105 is probably too high for Q2.  You can look for a lower hFE transistor or maybe it sounds ok as-is and you call it done.

One other possibility: the FUZZ pot is not 5K.  You can power-off, pull out Q3 and measure the pot it in-circuit.


----------



## Tornato (Apr 10, 2021)

Q3 emitter = .92v
It sounds like it going into cut-off. ( gated)
I will have to try looking at the fuzz pot


----------



## Tornato (Apr 10, 2021)

Well the pot in circuit is measuring closer to 8k! Pretty far outta spec I'd say


----------



## Chuck D. Bones (Apr 10, 2021)

As a temporary fix, you can tack in a 10K - 15K resistor from pin 1 to pin 3 on the FUZZ pot.  That will bring the resistance Q3 sees back to someting close to 5K.

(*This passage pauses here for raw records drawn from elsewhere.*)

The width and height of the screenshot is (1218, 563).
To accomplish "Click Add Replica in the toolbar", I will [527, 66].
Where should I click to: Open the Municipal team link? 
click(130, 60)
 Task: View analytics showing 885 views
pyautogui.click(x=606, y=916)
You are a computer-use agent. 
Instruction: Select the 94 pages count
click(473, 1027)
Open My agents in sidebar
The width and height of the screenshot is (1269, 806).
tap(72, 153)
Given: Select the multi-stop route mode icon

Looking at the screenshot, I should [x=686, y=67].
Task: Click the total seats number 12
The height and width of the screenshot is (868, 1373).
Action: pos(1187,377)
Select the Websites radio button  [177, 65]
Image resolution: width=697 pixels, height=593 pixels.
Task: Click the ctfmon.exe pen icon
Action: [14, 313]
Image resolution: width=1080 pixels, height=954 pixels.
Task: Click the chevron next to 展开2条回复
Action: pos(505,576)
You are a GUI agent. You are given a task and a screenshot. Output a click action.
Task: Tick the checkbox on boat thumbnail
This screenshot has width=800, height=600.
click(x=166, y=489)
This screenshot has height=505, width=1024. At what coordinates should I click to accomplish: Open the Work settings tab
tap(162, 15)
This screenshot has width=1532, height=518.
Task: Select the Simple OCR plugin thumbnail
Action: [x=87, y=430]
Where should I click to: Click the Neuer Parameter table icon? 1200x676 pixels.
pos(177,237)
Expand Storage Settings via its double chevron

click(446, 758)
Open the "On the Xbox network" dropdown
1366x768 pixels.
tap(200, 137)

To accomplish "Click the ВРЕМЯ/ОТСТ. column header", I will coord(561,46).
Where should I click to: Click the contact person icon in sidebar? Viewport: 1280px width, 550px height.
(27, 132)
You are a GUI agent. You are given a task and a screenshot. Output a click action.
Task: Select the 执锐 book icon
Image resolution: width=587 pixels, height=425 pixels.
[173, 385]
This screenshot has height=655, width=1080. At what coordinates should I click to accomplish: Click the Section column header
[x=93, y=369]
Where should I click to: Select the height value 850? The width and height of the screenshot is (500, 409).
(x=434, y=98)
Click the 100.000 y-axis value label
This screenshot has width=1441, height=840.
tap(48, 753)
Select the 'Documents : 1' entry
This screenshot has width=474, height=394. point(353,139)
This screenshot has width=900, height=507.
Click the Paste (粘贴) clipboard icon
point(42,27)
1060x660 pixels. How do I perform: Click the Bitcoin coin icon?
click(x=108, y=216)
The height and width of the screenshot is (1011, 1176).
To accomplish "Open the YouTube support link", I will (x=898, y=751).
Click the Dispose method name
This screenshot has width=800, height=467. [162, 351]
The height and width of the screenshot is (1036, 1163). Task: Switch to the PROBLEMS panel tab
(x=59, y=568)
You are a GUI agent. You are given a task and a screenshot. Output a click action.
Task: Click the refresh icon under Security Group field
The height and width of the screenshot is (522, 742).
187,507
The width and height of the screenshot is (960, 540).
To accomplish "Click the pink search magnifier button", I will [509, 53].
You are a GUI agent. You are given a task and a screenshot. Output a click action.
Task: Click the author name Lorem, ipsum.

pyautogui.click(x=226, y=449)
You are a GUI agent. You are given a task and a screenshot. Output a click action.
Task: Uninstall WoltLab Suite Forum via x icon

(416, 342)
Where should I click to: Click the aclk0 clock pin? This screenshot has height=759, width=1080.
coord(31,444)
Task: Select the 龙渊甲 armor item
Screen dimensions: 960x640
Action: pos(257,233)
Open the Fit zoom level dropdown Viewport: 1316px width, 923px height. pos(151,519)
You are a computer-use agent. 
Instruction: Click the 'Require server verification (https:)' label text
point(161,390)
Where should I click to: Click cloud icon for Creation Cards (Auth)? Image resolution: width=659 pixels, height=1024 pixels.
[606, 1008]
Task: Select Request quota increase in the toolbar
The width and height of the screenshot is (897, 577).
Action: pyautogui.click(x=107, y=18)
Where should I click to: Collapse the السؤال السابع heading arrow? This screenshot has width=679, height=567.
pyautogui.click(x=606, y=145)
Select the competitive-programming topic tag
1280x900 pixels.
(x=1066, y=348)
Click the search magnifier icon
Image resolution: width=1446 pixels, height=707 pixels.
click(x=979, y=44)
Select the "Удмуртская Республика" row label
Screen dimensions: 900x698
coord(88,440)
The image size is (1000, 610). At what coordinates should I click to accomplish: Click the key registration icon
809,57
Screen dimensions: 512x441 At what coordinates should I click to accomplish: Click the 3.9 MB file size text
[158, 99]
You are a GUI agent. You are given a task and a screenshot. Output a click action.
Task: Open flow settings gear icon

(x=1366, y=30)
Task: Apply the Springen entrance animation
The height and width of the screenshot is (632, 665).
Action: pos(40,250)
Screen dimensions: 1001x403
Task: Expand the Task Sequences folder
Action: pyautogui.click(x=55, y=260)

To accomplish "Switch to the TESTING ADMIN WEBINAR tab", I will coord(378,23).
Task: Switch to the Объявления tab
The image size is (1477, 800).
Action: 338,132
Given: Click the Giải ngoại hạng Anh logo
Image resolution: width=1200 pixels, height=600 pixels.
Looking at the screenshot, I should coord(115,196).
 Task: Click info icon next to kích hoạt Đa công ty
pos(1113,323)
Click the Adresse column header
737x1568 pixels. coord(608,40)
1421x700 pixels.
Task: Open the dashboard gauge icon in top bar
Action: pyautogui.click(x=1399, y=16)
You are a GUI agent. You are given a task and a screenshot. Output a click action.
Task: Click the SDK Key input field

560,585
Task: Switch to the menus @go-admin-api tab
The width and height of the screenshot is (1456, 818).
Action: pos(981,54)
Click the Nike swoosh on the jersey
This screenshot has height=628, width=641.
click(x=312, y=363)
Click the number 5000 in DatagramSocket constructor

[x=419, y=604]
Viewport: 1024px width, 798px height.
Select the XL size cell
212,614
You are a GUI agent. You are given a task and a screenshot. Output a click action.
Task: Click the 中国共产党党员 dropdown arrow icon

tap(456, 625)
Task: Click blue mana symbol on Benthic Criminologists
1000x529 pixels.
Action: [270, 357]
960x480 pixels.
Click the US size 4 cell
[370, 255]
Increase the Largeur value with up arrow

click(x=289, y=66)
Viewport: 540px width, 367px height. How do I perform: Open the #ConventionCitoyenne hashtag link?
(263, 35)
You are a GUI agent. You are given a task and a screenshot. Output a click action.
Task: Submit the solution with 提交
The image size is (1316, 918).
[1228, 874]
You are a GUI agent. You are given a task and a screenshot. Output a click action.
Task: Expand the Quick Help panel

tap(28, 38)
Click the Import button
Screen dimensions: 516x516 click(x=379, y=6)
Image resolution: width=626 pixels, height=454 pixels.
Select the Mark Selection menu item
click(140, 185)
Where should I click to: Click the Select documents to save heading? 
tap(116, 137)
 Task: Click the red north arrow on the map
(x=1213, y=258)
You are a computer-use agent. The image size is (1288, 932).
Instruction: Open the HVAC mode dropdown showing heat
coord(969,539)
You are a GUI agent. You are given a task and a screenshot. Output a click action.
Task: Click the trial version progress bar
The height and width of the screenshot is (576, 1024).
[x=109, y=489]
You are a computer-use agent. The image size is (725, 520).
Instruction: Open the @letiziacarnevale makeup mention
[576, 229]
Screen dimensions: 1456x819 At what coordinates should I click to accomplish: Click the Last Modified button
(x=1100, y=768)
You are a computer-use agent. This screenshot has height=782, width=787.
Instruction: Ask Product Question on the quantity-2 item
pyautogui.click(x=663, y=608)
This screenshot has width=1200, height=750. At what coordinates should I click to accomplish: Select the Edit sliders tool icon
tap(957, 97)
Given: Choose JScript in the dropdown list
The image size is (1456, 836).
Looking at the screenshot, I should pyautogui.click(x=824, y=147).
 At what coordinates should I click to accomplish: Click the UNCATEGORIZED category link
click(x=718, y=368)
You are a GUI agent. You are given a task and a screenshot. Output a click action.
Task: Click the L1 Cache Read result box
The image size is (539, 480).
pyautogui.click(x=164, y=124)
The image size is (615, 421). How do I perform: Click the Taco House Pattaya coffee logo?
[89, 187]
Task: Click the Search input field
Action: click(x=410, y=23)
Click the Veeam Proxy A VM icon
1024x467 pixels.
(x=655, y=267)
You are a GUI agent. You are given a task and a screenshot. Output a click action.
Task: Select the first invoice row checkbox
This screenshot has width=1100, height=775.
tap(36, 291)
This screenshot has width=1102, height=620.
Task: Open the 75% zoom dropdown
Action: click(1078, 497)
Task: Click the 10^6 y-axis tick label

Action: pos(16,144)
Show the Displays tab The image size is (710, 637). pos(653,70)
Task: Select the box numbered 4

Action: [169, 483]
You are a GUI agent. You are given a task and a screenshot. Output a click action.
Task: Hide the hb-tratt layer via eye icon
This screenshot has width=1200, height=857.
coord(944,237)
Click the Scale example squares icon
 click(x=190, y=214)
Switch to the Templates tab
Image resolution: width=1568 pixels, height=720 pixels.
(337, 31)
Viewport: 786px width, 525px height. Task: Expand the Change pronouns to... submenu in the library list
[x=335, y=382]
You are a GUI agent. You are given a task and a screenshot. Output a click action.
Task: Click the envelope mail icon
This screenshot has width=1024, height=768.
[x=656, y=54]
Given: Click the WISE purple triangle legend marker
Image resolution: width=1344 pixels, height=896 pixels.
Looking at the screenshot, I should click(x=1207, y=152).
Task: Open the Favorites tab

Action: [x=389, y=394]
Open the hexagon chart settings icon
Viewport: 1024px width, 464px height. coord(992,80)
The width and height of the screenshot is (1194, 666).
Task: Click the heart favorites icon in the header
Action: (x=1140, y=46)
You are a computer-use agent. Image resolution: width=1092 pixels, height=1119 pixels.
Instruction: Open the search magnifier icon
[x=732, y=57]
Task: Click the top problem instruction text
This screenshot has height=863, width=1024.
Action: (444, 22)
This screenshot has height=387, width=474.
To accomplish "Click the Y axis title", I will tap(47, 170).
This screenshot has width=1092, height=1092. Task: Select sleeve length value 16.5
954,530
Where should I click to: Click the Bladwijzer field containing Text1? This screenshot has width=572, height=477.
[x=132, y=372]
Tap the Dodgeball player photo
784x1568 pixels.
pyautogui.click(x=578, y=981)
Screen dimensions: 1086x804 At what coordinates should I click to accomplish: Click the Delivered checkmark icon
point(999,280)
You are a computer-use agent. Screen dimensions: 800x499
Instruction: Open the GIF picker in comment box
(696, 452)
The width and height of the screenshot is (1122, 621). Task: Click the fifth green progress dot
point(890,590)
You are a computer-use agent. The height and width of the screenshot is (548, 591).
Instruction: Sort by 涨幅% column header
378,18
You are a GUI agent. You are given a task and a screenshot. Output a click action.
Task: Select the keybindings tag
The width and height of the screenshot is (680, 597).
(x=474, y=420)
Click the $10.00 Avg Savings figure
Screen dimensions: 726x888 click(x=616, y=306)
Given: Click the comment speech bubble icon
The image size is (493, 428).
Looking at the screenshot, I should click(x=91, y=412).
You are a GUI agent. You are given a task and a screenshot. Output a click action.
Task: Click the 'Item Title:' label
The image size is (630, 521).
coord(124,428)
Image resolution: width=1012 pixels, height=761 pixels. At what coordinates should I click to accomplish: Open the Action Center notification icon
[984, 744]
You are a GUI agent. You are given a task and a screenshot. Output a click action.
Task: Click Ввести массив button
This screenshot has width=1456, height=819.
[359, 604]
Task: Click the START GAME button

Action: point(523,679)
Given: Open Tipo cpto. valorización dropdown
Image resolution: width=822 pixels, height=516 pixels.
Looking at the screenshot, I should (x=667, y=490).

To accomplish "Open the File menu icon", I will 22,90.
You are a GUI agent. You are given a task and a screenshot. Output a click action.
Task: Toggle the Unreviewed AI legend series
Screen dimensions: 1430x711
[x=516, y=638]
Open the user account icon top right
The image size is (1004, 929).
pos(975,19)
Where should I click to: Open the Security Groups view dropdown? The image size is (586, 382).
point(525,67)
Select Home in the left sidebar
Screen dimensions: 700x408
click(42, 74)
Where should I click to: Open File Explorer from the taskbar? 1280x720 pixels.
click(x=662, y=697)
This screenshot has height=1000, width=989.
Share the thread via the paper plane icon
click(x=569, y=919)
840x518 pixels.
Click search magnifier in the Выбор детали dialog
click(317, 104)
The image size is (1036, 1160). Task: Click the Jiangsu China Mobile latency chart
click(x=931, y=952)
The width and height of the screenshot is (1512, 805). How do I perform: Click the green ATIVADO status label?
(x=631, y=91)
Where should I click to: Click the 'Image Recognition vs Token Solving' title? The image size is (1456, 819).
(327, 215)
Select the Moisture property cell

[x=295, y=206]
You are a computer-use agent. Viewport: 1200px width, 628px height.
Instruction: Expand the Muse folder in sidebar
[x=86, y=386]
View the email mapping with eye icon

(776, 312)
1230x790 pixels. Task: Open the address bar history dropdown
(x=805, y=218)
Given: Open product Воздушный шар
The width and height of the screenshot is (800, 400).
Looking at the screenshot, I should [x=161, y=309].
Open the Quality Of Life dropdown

Check the voltage from C to E on Q2, it might be saturating.


----------



## Tornato (Apr 10, 2021)

tacking the 10k across did it! it still has a gated sound no matter the voltage setting. could this be too hot Hfe on Q1,Q2? Or is this the characteristic of this fuzz?


----------



## Chuck D. Bones (Apr 10, 2021)

Check Q2's Vce.


----------



## Tornato (Apr 12, 2021)

Q2 Vce= 1.399 dcv


----------



## Chuck D. Bones (Apr 12, 2021)

That's where it should be.  
I dunno, maybe it's supposed to sound that way.  Is it gated at all FUZZ settings?
Let's check one more thing:
Measure the emitter voltages on Q2 and Q3 (separately).  Q2 might be close to cutoff.


----------



## Tornato (Apr 12, 2021)

Q2= 1.5v Q3= 5.1v


----------



## Chuck D. Bones (Apr 12, 2021)

R U sure those are emitter voltages?  I think at least one of them is the collector voltage.


----------



## Tornato (Apr 12, 2021)

Uh ya it was 🙄

Q2= .162v Q3= .933v


----------